▶ [Passage provided]:
***

In March 1932, the Pulaski County portion of the Abbeville–Hawkinsville segment had a sand clay or top soil. Later that year, two segments had completed grading, but no surface course: nearly the entire Wilcox County portion of the Fitzgerald–Abbeville segment and the entire Pulaski County portion of the Abbeville–Hawkinsville segment. A small portion just south-southeast of the Wilcox–Pulaski county line was under construction. In August of that year, a portion north-northwest of Abbeville was under construction. The next month, nearly the entire Jasper County portion of the Monticello–Covington segment had a completed surface, while the Nashville–Alapaha segment was under construction. By the middle of 1933, two segments were indicated to be under construction: the Lakeland–Nashville segment and the entire Berrien County portion of the Alapaha–Ocilla segment. In June that year, the Lanier County portion of the Lakeland–Nashville segment had a completed hard surface. The next month, the Berrien County portion of the Lakeland–Nashville segment had completed grading, but was not surfaced. In August of that year, the Fitzgerald–Abbeville segment had a completed hard surface. At the end of the year, the entire segment from Gainesville to the North Carolina state line also had a completed hard surface. A few months later, from Nashville to the Berrien–Irwin county line, the highway had completed grading, but was not surfaced.

***

▶ [Task set]:
• A. Name every county mentioned in the passage on highway construction.
• B. Extend the passage on highway construction with a few sentences that pick up after its final sentence.

▶ [Source excerpt]:
***

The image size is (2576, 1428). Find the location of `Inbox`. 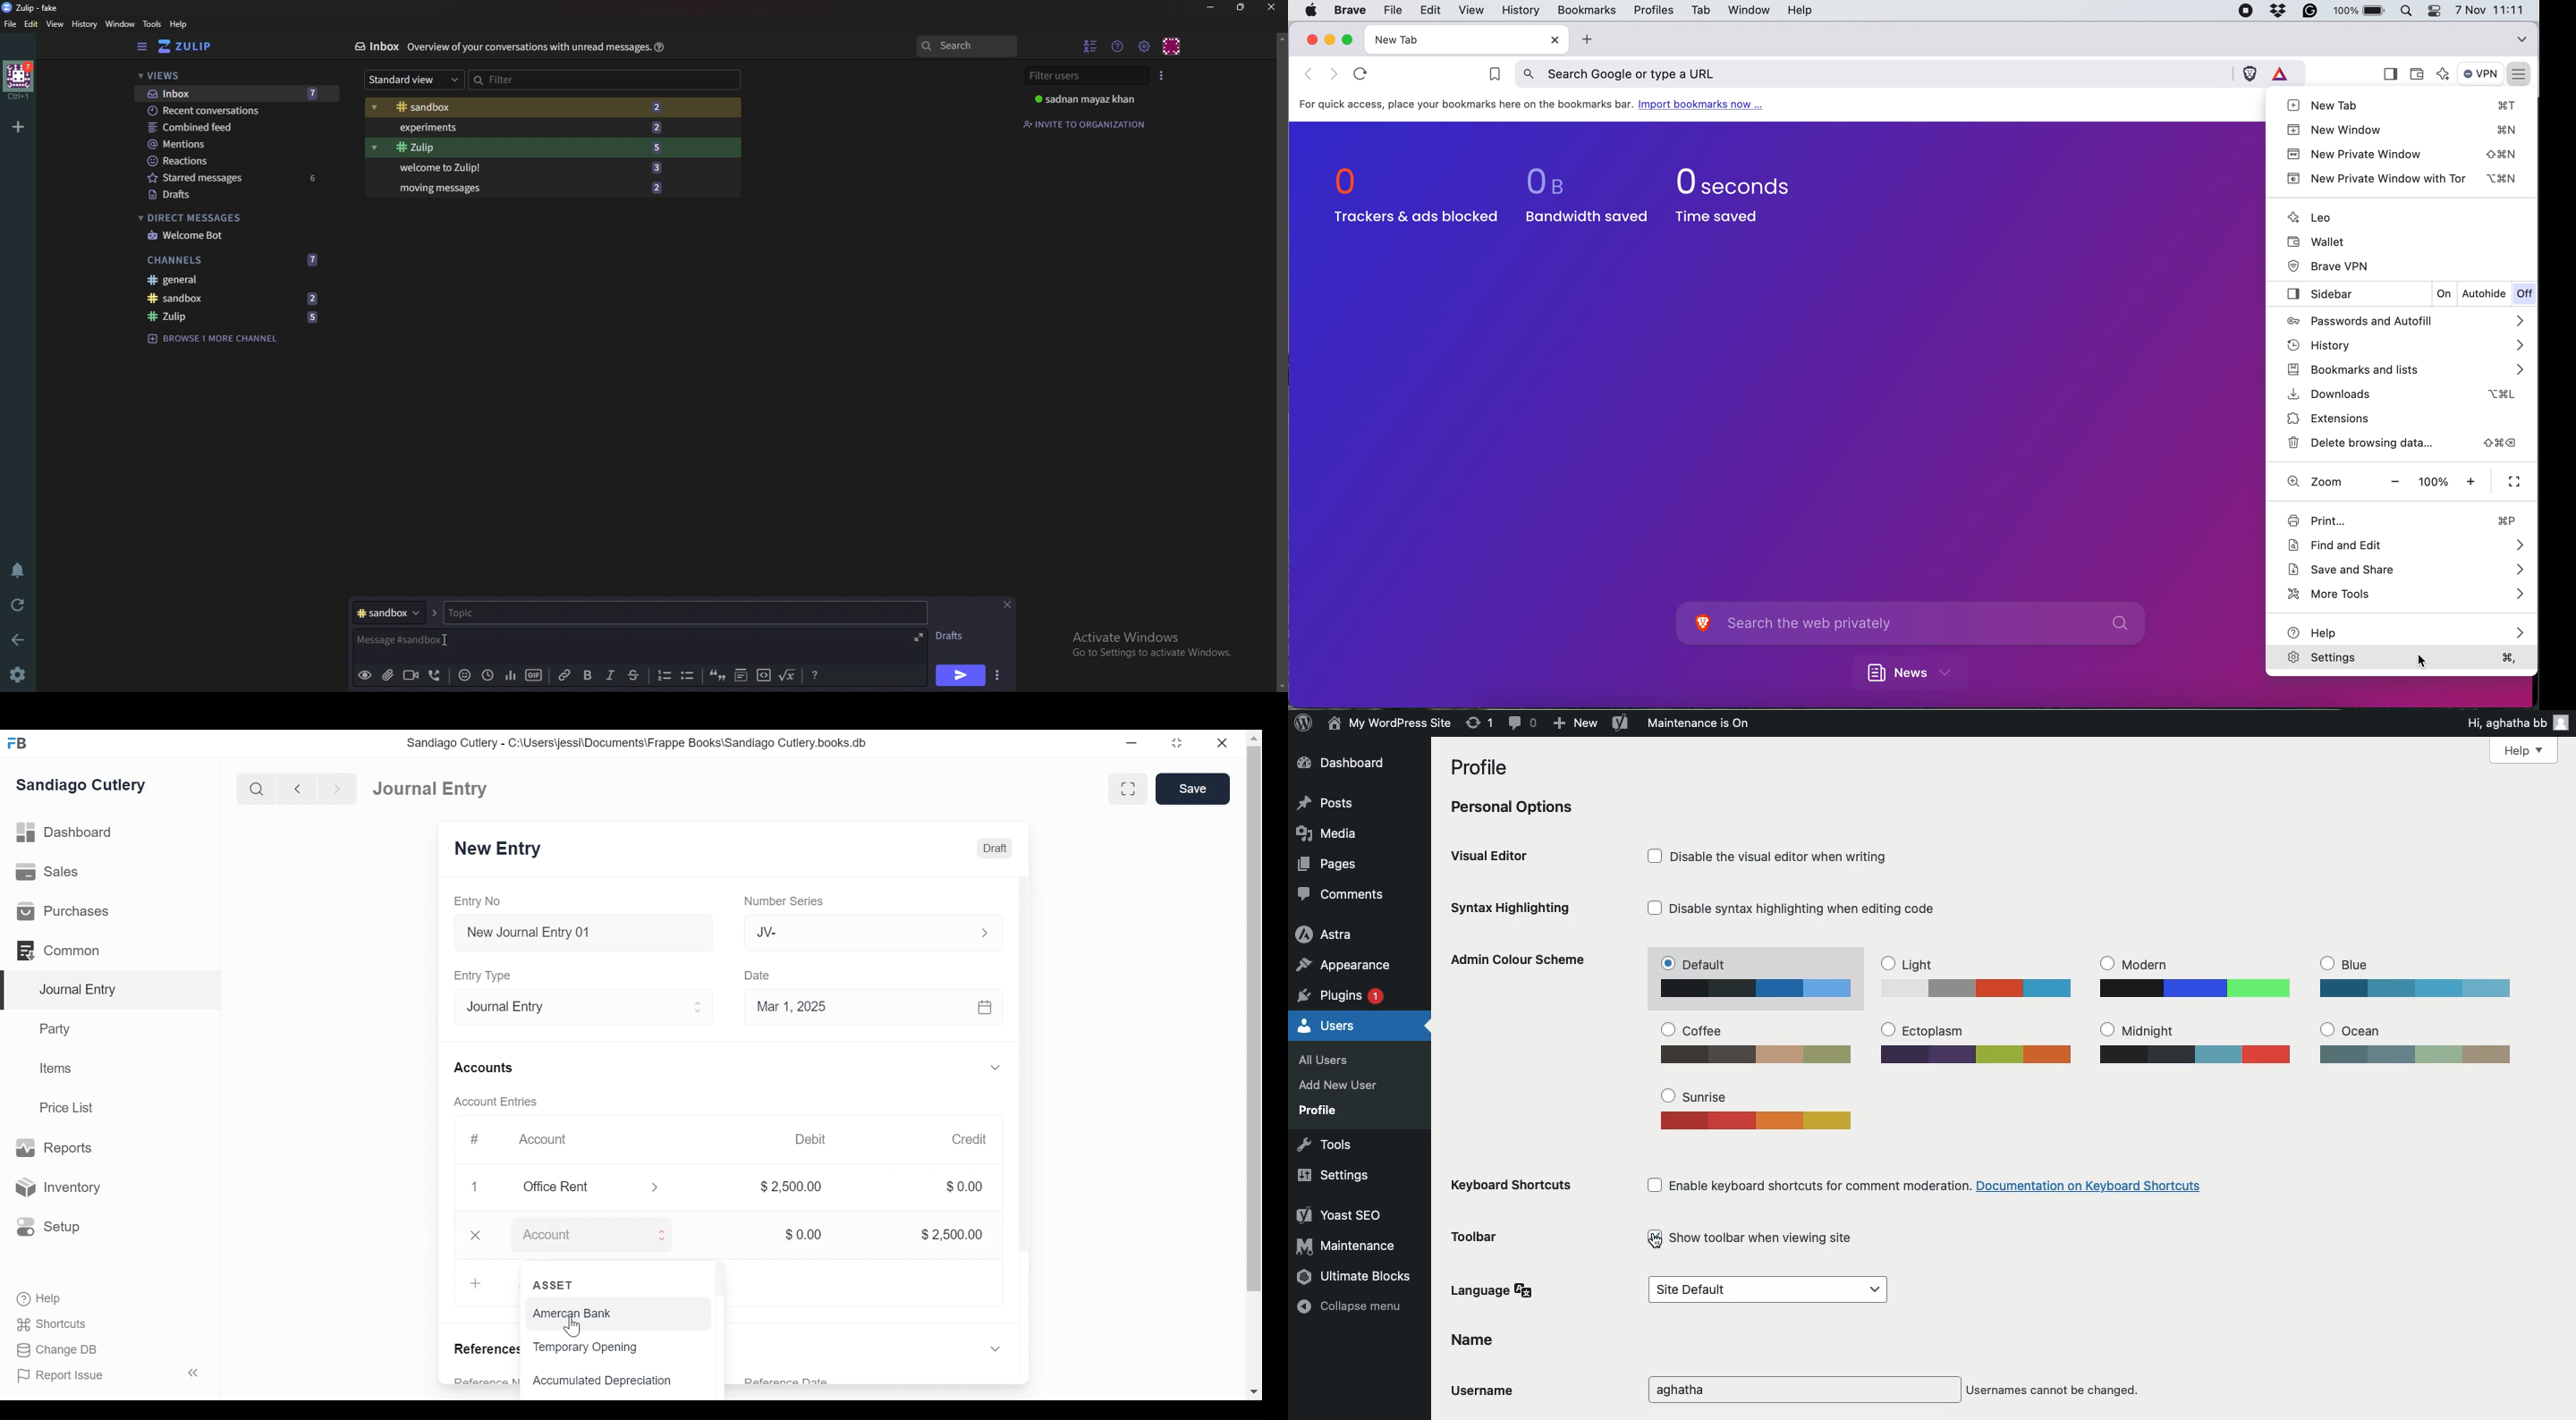

Inbox is located at coordinates (232, 93).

***

▶ [Solved problems]:
• A. Pulaski, Wilcox, Jasper, Lanier, Berrien, Irwin

• B.
Two segments of SR 11 were indicated to be under construction: the Jasper County portion of the Gray–Monticello segment and the segment from Social Circle to Winder. Later that year, two segments had a completed hard surface: the Lanier County portion of the Lakeland–Ray City segment and a segment in Alapaha. Two segments had completed grading, but was not surfaced: the Ray City–Alapaha segment and the Berrien County portion of the Alapaha–Ocilla segment. At the end of the next year, US 129 was extended on SR 11 from Turners Corner to the North Carolina state line. Two segments had a completed hard surface: a segment north-northwest of Abbeville and the segment from east of Covington to Monroe. By the middle of 1935, three segments had a completed hard surface: nearly the entire Wilcox County portion of the Abbeville–Hawkinsville segment, a segment south-southeast of Hawkinsville, and the entire Jasper County portion. Three segments were indicated to be under construction: the entire Jones County portion of the Gray–Monticello segment, a segment north-northeast of Monroe, and the entire Hall County portion of the Jefferson–Gainesville segment. Later that year, a small portion just south of Ocilla had a completed hard surface. By the middle of 1936, two segments had a completed hard surface: the entire Wilcox County portion and the Newton County portion of the segment from Monticello to east of Covington. A few months later, two small segments had a completed hard surface: one just south of the Jones–Jasper county line and one just north-northwest of Monroe. The segment south of Statenville was under construction.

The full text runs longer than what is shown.